Implementing ML algorithms from scratch transforms abstract concepts into tangible code. You’ve now built Linear Regression (regression), Logistic Regression (classification), Decision Trees (non-parametric learning), and K-Means (clustering) using only NumPy.

This foundation lets you:

  • Debug models when they fail (e.g., why Gradient Descent diverges).
  • Customize algorithms (e.g., add L2 regularization to Linear Regression).
  • Innovate (e.g., modify K-Means to use Manhattan distance).

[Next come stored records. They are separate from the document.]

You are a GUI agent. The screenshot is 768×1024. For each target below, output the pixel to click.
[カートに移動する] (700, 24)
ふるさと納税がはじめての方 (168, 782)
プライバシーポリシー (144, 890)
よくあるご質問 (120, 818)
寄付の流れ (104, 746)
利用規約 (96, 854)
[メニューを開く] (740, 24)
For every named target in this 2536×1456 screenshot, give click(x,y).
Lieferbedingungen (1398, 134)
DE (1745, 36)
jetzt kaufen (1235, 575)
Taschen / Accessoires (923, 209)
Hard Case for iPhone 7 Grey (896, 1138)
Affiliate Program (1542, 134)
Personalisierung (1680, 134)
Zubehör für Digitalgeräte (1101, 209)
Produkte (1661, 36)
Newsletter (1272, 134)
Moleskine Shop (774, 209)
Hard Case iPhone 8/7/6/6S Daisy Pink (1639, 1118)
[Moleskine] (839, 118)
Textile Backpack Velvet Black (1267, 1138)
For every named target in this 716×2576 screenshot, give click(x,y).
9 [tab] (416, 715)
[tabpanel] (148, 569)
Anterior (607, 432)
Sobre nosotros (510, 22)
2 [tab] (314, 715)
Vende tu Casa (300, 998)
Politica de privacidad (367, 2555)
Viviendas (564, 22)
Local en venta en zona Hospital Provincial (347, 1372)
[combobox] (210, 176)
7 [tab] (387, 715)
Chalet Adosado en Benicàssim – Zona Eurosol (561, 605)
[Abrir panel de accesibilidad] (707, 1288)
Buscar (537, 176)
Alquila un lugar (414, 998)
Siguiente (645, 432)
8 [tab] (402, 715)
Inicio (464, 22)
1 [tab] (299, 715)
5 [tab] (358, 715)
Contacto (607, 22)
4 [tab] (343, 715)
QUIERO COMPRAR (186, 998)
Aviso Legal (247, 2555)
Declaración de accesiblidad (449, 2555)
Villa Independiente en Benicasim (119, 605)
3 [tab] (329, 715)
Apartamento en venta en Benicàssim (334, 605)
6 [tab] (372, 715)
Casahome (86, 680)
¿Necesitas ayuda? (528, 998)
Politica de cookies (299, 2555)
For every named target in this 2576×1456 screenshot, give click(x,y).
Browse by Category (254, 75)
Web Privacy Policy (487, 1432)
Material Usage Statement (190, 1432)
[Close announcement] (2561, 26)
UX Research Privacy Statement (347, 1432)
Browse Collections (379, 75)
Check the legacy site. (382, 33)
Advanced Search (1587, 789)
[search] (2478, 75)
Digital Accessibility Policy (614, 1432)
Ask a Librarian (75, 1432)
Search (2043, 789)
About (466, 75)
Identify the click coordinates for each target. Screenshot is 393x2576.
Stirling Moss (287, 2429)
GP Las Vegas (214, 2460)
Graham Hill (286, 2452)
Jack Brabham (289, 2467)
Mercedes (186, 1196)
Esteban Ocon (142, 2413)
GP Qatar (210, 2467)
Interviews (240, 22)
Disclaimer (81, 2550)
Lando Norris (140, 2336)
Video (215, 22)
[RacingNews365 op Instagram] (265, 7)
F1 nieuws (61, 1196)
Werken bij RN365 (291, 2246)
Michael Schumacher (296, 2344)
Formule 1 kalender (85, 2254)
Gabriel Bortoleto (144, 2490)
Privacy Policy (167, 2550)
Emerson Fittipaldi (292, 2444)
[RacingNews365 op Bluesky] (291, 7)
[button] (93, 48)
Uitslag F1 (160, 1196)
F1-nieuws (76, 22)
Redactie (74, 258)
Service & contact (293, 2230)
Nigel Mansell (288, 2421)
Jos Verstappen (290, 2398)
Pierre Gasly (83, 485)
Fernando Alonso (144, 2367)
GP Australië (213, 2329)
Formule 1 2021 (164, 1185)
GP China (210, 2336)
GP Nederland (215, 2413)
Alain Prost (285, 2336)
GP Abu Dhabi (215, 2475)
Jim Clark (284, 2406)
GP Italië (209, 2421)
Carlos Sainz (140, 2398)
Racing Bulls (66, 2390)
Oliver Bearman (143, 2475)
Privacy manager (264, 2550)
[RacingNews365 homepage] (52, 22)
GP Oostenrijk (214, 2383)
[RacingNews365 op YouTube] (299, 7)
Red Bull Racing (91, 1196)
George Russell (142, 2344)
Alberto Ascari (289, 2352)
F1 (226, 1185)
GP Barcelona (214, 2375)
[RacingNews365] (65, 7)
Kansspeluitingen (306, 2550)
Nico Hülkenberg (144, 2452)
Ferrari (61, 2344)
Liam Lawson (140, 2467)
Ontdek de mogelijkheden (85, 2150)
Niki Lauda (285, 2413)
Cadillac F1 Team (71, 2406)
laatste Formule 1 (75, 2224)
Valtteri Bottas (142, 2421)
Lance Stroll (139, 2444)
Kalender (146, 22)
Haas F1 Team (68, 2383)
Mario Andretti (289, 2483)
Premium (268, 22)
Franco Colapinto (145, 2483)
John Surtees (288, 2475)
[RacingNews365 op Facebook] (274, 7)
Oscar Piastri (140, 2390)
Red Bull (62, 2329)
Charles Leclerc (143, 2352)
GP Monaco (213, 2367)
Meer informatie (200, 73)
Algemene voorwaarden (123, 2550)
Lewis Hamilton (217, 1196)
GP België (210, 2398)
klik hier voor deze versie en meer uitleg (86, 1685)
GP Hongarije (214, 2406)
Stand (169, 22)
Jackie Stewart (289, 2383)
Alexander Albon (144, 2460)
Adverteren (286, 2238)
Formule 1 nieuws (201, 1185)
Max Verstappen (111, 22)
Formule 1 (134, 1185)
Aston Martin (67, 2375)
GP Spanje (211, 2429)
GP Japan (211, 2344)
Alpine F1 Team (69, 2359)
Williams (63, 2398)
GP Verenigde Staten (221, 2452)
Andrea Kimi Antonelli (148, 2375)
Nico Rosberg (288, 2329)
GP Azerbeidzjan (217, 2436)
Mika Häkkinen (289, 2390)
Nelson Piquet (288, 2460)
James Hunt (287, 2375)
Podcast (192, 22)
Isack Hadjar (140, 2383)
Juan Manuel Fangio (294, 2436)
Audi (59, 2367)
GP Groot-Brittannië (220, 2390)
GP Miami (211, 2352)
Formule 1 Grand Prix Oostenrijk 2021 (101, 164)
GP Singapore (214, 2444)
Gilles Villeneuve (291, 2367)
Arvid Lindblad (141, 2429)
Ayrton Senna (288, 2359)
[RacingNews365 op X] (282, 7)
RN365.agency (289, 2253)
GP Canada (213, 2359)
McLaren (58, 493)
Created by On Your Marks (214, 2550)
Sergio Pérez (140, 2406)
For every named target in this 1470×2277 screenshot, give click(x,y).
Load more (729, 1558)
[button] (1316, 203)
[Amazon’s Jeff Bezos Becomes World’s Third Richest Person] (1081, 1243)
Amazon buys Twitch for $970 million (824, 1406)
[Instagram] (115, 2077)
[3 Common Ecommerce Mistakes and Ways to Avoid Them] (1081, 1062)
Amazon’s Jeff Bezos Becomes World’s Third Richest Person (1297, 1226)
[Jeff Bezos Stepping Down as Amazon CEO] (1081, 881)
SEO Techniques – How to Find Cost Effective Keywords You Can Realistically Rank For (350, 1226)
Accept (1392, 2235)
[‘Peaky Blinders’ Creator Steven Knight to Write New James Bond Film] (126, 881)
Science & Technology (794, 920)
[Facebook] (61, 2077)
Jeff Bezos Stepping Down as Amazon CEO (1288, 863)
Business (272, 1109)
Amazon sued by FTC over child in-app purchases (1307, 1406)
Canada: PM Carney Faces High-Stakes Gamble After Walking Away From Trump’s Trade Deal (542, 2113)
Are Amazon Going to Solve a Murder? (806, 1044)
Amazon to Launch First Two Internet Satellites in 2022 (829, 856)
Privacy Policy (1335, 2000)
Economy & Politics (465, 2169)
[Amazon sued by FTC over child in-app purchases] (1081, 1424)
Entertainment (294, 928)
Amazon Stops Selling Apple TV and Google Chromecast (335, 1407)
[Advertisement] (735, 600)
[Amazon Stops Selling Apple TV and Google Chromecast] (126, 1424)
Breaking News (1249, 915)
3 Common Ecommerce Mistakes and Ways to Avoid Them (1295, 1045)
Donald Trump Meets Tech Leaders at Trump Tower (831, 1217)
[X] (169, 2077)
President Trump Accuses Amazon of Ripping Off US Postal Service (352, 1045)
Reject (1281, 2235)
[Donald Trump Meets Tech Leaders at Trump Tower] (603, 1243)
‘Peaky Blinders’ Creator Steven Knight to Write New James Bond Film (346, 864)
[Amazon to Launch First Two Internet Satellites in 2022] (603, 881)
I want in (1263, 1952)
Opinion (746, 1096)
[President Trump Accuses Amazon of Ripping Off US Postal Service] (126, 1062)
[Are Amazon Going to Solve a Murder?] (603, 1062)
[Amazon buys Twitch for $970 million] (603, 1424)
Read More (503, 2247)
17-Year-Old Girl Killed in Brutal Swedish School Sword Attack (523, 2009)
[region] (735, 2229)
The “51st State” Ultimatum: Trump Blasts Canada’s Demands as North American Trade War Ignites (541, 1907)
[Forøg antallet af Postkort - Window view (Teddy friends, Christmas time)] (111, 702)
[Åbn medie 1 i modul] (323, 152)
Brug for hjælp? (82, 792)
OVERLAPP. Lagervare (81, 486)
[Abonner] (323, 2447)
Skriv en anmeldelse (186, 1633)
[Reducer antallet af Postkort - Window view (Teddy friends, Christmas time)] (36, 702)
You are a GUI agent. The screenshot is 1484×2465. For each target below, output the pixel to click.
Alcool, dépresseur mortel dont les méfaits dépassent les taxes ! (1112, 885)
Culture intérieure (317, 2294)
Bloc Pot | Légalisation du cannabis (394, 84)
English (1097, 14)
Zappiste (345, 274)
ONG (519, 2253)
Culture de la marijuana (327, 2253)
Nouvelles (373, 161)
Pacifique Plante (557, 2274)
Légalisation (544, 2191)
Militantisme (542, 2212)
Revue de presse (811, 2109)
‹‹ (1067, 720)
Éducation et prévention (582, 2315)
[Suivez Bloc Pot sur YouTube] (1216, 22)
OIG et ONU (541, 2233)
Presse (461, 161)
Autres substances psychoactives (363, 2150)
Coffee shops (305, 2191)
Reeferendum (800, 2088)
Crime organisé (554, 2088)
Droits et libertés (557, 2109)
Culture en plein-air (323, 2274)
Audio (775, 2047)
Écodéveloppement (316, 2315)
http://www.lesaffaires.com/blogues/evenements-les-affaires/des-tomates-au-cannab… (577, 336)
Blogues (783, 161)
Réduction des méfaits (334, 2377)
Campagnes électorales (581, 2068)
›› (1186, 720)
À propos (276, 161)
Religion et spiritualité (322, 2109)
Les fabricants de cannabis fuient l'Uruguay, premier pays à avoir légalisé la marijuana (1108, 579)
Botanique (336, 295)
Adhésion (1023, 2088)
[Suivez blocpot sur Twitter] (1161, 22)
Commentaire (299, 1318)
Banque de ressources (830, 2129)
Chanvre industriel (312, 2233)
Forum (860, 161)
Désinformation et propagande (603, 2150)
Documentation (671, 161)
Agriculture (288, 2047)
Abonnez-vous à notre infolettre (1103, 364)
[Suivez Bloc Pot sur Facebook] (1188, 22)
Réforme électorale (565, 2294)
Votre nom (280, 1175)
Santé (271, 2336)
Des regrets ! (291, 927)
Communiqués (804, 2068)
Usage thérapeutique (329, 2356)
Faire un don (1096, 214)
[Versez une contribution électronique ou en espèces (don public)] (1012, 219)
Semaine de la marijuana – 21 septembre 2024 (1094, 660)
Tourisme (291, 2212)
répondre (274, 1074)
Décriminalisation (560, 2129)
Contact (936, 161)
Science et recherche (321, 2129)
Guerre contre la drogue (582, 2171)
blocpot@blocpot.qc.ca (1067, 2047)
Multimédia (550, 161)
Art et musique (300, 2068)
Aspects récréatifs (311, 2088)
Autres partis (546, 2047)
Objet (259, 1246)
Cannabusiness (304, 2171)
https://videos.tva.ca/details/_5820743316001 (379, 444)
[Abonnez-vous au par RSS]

Next steps: Explore Random Forests (ensembles of Decision Trees), or deep learning (neural networks from scratch)!

References

  • Géron, A. (2019). Hands-On Machine Learning with Scikit-Learn, Keras & TensorFlow. O’Reilly Media.
  • James, G., et al. (2021). An Introduction to Statistical Learning. Springer.
  • Ng, A. (2018). Machine Learning Specialization. Coursera (Stanford).
  • Scikit-Learn Documentation: LinearRegression, LogisticRegression, DecisionTreeClassifier, KMeans.